Nice work on the hack!
Hi Chris, thank you for the thoughts.
I too have experienced the open feedback is key in handling the input from the crowds. Now I notice we haven't stressed this point clearly enough in the hack. We still have time to fix this. Thank you!
Hi Chris, thank you for the thoughts.
I too have experienced the open feedback is key in handling the input from the crowds. Now I notice we haven't stressed this point clearly enough in the hack. We still have time to fix this. Thank you!
Eerik, Love your teams hack. Its key to engage the new generation of employees and customers who vales are often different from other generations. As Dan Pink advises in his book "to Sell is Human" it’s no longer caveat emptor but caveat venditor!
First, employees, consumers, shareholders, and other stakeholders are holding companies to higher and higher standards.
Second, there’s a growing movement of socially conscious citizens, especially younger people, who are deeply concerned that too many people are still living in unacceptable social and economic conditions.
Third, easier access to information and the ability to share information quickly means that inappropriate behaviour can’t be hidden for long.
Richard Branson and Jochen Zeitz reveal The B Team Leaders and kick-start a Plan B for business.I have been facilitating several "B Team Kick Offs" and it clearer that socially is changing and are expecting more form organisations. The B team are avocation people, planet must sit along site profit on the bottom line.
I also noticed this report a few days ago from Deloitte.com
Culture of Purpose: Deloitte.com Take a look at companies whose success is perennial. They sustain themselves by generating significant, positive impact for everyone their operations touch. They are keenly aware of the purpose they fulfil for stakeholder, and other groups – and they integrate goals to serve those groups into their business’ core activities. Therefore, establishing a culture of purpose is important to a company’s entire stakeholder universe. http://www.deloitte.com/assets/Dcom-UnitedStates/Local%20Assets/Document...!
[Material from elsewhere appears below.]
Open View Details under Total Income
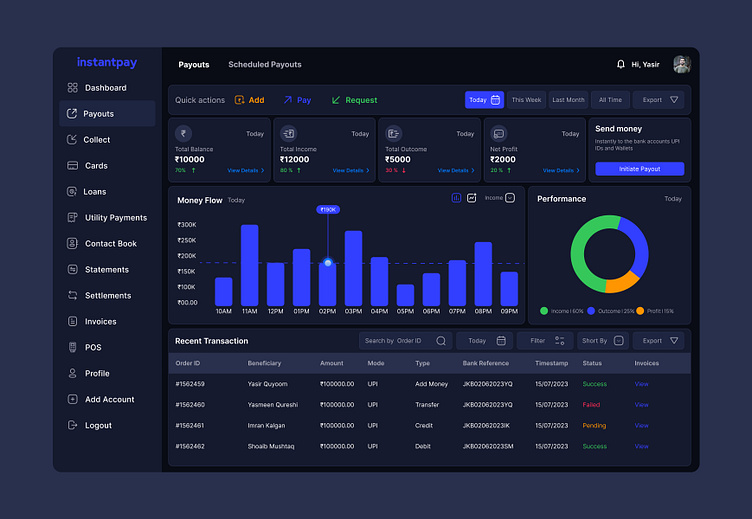 click(351, 170)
Fiona, thank you for the thoughts. Sharing purpose with stakeholders is becoming more and more important, and it's a challenge for many managament teams, our mind is so hooked on strategic secrets. The Deloitte report was interesting reading, thank you for sharing it with us.
Eerik, I think socialist is soon in for a major shift in consciousness. Interesting how GMO foods are being rejected my Russia , China, Italy, and in India 5 Million Farmers Sue Monsanto for $7.7 Billion. Further lawsuits will begin to take effect. After it was ousted in January that Monsanto was running illegal ‘slave-like’ working rings, more individuals became aware of just how seriously Monsanto seems to disregard their workers — so why would they care for the health of their consumers? As of a few days ago, Monsanto got so frustrated with its continuing failed attempts that the company has given up on getting their GM crops into Europe. If companies do not produce goods that match with the consumers vales these products will simply not be bought.
The world is changing faster than ever before in history who knows what surprises are around the corner one thing for sure if companies fail to change they will find them selves obsolete. Add this to the not so secrets deals that are going on around the world re currency and gold,i.e Neil Kennan and the Global Collateral Accounts . Ben Fulford ex Forbes magazine and his activities more its like a James Bond movie or fairy-tail!
Stimulating and interesting hack Eerik - have you got any further in evaluating impact by using this i.e. Showing RoI on the approach, and worked examples of where it helped shape organisational behaviour?